● **Goal of the exercise**: Transcribe the listing below, beginning with the line containing "Given: Click the terminal" and continuing through the line containing "point(243,108)", both of those lines included.

- - -

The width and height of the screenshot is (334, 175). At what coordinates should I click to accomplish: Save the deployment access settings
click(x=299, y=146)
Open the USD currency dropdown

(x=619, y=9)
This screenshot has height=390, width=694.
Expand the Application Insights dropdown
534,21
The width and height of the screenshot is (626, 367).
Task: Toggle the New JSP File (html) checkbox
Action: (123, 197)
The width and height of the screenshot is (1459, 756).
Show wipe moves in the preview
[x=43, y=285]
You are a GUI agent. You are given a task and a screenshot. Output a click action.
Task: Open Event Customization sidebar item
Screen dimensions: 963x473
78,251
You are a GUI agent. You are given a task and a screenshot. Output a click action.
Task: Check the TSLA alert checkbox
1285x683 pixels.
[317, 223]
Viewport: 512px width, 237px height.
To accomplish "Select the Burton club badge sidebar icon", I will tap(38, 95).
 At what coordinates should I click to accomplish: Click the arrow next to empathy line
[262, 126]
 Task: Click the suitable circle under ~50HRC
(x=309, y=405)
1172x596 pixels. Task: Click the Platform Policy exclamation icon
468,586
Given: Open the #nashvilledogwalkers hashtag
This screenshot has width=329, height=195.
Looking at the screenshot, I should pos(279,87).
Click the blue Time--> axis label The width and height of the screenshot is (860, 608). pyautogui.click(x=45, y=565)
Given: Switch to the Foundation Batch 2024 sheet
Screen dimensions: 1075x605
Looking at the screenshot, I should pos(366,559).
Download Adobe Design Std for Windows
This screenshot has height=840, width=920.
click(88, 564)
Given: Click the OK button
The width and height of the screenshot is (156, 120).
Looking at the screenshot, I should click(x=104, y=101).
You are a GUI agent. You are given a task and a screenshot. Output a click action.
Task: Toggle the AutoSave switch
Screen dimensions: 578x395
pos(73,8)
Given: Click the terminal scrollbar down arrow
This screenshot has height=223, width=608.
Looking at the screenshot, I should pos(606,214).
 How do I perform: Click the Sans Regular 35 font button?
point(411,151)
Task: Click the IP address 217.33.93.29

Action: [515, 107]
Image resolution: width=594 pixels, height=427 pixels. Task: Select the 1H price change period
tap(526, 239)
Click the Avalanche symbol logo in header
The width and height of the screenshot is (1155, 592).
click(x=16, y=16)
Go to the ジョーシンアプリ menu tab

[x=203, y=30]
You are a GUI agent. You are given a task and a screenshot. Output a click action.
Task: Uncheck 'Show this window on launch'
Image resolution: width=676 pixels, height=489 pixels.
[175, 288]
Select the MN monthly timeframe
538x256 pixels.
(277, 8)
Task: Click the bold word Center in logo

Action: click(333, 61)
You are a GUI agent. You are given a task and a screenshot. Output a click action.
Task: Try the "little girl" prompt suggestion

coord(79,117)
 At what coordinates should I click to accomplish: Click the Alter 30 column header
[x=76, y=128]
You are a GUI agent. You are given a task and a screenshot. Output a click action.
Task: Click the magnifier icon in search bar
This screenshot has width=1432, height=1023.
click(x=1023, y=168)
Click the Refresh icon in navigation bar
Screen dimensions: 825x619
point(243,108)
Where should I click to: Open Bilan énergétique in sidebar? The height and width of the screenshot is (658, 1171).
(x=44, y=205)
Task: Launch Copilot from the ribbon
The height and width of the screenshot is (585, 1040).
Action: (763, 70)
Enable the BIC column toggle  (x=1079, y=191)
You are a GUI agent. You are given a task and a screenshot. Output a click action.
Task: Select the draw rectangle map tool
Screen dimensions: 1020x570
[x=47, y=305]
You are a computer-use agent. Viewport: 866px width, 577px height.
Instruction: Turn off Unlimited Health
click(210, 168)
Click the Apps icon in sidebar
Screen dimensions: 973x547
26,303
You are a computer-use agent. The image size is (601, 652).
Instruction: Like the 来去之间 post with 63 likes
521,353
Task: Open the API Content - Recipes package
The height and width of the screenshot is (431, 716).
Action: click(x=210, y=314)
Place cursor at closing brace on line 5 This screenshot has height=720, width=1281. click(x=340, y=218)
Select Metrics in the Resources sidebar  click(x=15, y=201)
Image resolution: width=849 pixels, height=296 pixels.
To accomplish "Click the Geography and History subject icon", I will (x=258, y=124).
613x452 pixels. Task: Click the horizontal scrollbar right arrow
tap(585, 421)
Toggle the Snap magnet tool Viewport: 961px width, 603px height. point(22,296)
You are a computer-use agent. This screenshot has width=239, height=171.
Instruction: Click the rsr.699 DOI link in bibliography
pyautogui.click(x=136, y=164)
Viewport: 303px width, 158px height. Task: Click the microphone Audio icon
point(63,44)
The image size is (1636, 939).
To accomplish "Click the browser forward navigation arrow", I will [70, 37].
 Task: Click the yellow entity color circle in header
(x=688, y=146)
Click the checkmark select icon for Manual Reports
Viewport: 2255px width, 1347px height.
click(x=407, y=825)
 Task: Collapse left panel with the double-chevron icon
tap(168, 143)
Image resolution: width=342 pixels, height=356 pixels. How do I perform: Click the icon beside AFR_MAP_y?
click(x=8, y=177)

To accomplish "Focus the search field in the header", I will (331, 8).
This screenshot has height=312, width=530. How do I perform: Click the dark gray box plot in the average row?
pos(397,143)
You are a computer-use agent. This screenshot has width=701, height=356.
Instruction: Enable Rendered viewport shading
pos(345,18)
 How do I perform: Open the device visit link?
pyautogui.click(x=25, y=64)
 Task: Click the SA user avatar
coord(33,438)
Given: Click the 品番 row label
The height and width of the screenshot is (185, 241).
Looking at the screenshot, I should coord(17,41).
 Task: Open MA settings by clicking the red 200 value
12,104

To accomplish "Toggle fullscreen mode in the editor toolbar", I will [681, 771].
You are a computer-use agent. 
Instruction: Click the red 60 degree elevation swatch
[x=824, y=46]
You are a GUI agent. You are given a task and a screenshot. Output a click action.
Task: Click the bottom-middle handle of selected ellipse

- - -

● **Written response**:
Given: Click the terminal scrollbar down arrow
This screenshot has height=223, width=608.
Looking at the screenshot, I should pos(606,214).
 How do I perform: Click the Sans Regular 35 font button?
point(411,151)
Task: Click the IP address 217.33.93.29

Action: [515, 107]
Image resolution: width=594 pixels, height=427 pixels. Task: Select the 1H price change period
tap(526, 239)
Click the Avalanche symbol logo in header
The width and height of the screenshot is (1155, 592).
click(x=16, y=16)
Go to the ジョーシンアプリ menu tab

[x=203, y=30]
You are a GUI agent. You are given a task and a screenshot. Output a click action.
Task: Uncheck 'Show this window on launch'
Image resolution: width=676 pixels, height=489 pixels.
[175, 288]
Select the MN monthly timeframe
538x256 pixels.
(277, 8)
Task: Click the bold word Center in logo

Action: click(333, 61)
You are a GUI agent. You are given a task and a screenshot. Output a click action.
Task: Try the "little girl" prompt suggestion

coord(79,117)
 At what coordinates should I click to accomplish: Click the Alter 30 column header
[x=76, y=128]
You are a GUI agent. You are given a task and a screenshot. Output a click action.
Task: Click the magnifier icon in search bar
This screenshot has width=1432, height=1023.
click(x=1023, y=168)
Click the Refresh icon in navigation bar
Screen dimensions: 825x619
point(243,108)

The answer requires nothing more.